___ DATA SHOWN ___
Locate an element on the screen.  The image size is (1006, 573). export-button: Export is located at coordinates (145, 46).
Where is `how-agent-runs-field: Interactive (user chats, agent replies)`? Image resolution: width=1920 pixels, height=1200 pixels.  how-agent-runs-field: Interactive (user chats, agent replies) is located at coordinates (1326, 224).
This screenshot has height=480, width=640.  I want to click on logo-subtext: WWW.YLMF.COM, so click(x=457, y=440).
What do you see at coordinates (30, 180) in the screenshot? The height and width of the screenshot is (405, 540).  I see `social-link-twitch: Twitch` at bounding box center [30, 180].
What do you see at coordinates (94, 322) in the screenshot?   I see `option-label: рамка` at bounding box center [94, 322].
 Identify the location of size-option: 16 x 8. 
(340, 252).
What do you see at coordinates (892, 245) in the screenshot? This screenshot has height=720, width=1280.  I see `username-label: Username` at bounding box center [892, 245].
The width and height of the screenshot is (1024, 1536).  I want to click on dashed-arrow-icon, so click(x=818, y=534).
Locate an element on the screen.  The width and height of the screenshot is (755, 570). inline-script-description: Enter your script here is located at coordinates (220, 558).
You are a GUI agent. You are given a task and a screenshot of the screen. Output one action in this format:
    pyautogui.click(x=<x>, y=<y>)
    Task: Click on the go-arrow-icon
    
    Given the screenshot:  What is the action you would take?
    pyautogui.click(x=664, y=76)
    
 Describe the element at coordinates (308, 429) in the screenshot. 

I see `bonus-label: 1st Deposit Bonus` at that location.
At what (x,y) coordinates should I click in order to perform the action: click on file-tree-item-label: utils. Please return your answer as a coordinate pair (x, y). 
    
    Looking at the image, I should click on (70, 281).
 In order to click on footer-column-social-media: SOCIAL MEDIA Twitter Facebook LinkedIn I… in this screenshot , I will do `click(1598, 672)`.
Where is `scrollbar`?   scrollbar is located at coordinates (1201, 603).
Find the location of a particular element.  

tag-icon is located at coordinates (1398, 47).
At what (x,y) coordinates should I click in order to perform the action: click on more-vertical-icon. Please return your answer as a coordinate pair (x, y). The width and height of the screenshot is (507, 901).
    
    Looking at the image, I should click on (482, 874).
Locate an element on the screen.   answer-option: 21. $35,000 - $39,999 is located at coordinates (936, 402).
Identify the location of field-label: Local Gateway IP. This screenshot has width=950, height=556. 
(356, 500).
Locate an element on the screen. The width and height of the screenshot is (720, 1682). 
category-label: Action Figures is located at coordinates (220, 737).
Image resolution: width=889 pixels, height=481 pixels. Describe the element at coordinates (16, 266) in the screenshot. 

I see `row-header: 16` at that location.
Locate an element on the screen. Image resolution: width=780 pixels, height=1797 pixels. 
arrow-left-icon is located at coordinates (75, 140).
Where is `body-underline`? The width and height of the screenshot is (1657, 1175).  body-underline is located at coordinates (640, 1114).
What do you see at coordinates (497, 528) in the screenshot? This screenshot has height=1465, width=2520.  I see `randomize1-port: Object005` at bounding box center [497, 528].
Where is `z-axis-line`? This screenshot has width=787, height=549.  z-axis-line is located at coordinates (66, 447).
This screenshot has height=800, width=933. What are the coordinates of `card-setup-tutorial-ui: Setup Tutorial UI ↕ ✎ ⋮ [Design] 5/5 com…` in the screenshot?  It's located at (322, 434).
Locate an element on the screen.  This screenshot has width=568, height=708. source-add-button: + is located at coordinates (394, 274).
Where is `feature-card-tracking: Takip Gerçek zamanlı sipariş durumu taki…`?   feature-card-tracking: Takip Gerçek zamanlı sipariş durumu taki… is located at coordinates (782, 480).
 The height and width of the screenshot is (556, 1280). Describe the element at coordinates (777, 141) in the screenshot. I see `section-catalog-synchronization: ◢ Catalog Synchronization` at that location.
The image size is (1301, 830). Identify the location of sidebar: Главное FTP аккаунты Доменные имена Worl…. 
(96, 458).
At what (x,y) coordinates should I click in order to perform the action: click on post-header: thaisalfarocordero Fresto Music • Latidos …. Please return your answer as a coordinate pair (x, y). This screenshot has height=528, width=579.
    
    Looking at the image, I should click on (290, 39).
___
WORK REQUEST -
Revise the items above by changing "Locate an element on the screen" to "Pinpoint an element on the screen" wherever it occurs. Leave everything else untouched.

OUTPUT OF THE EXERCISE -
Pinpoint an element on the screen.  The image size is (1006, 573). export-button: Export is located at coordinates (145, 46).
Where is `how-agent-runs-field: Interactive (user chats, agent replies)`? Image resolution: width=1920 pixels, height=1200 pixels.  how-agent-runs-field: Interactive (user chats, agent replies) is located at coordinates (1326, 224).
This screenshot has height=480, width=640.  I want to click on logo-subtext: WWW.YLMF.COM, so click(x=457, y=440).
What do you see at coordinates (30, 180) in the screenshot? The height and width of the screenshot is (405, 540).  I see `social-link-twitch: Twitch` at bounding box center [30, 180].
What do you see at coordinates (94, 322) in the screenshot?   I see `option-label: рамка` at bounding box center [94, 322].
 Identify the location of size-option: 16 x 8. 
(340, 252).
What do you see at coordinates (892, 245) in the screenshot? This screenshot has height=720, width=1280.  I see `username-label: Username` at bounding box center [892, 245].
The width and height of the screenshot is (1024, 1536).  I want to click on dashed-arrow-icon, so click(x=818, y=534).
Pinpoint an element on the screen.  The width and height of the screenshot is (755, 570). inline-script-description: Enter your script here is located at coordinates (220, 558).
You are a GUI agent. You are given a task and a screenshot of the screen. Output one action in this format:
    pyautogui.click(x=<x>, y=<y>)
    Task: Click on the go-arrow-icon
    
    Given the screenshot:  What is the action you would take?
    pyautogui.click(x=664, y=76)
    
 Describe the element at coordinates (308, 429) in the screenshot. 

I see `bonus-label: 1st Deposit Bonus` at that location.
At what (x,y) coordinates should I click in order to perform the action: click on file-tree-item-label: utils. Please return your answer as a coordinate pair (x, y). 
    
    Looking at the image, I should click on (70, 281).
 In order to click on footer-column-social-media: SOCIAL MEDIA Twitter Facebook LinkedIn I… in this screenshot , I will do `click(1598, 672)`.
Where is `scrollbar`?   scrollbar is located at coordinates (1201, 603).
Find the location of a particular element.  

tag-icon is located at coordinates (1398, 47).
At what (x,y) coordinates should I click in order to perform the action: click on more-vertical-icon. Please return your answer as a coordinate pair (x, y). The width and height of the screenshot is (507, 901).
    
    Looking at the image, I should click on (482, 874).
Pinpoint an element on the screen.   answer-option: 21. $35,000 - $39,999 is located at coordinates (936, 402).
Identify the location of field-label: Local Gateway IP. This screenshot has width=950, height=556. 
(356, 500).
Pinpoint an element on the screen. The width and height of the screenshot is (720, 1682). 
category-label: Action Figures is located at coordinates (220, 737).
Image resolution: width=889 pixels, height=481 pixels. Describe the element at coordinates (16, 266) in the screenshot. 

I see `row-header: 16` at that location.
Pinpoint an element on the screen. Image resolution: width=780 pixels, height=1797 pixels. 
arrow-left-icon is located at coordinates (75, 140).
Where is `body-underline`? The width and height of the screenshot is (1657, 1175).  body-underline is located at coordinates (640, 1114).
What do you see at coordinates (497, 528) in the screenshot? This screenshot has height=1465, width=2520.  I see `randomize1-port: Object005` at bounding box center [497, 528].
Where is `z-axis-line`? This screenshot has width=787, height=549.  z-axis-line is located at coordinates (66, 447).
This screenshot has height=800, width=933. What are the coordinates of `card-setup-tutorial-ui: Setup Tutorial UI ↕ ✎ ⋮ [Design] 5/5 com…` in the screenshot?  It's located at (322, 434).
Pinpoint an element on the screen.  This screenshot has width=568, height=708. source-add-button: + is located at coordinates (394, 274).
Where is `feature-card-tracking: Takip Gerçek zamanlı sipariş durumu taki…`?   feature-card-tracking: Takip Gerçek zamanlı sipariş durumu taki… is located at coordinates (782, 480).
 The height and width of the screenshot is (556, 1280). Describe the element at coordinates (777, 141) in the screenshot. I see `section-catalog-synchronization: ◢ Catalog Synchronization` at that location.
The image size is (1301, 830). Identify the location of sidebar: Главное FTP аккаунты Доменные имена Worl…. 
(96, 458).
At what (x,y) coordinates should I click in order to perform the action: click on post-header: thaisalfarocordero Fresto Music • Latidos …. Please return your answer as a coordinate pair (x, y). This screenshot has height=528, width=579.
    
    Looking at the image, I should click on (290, 39).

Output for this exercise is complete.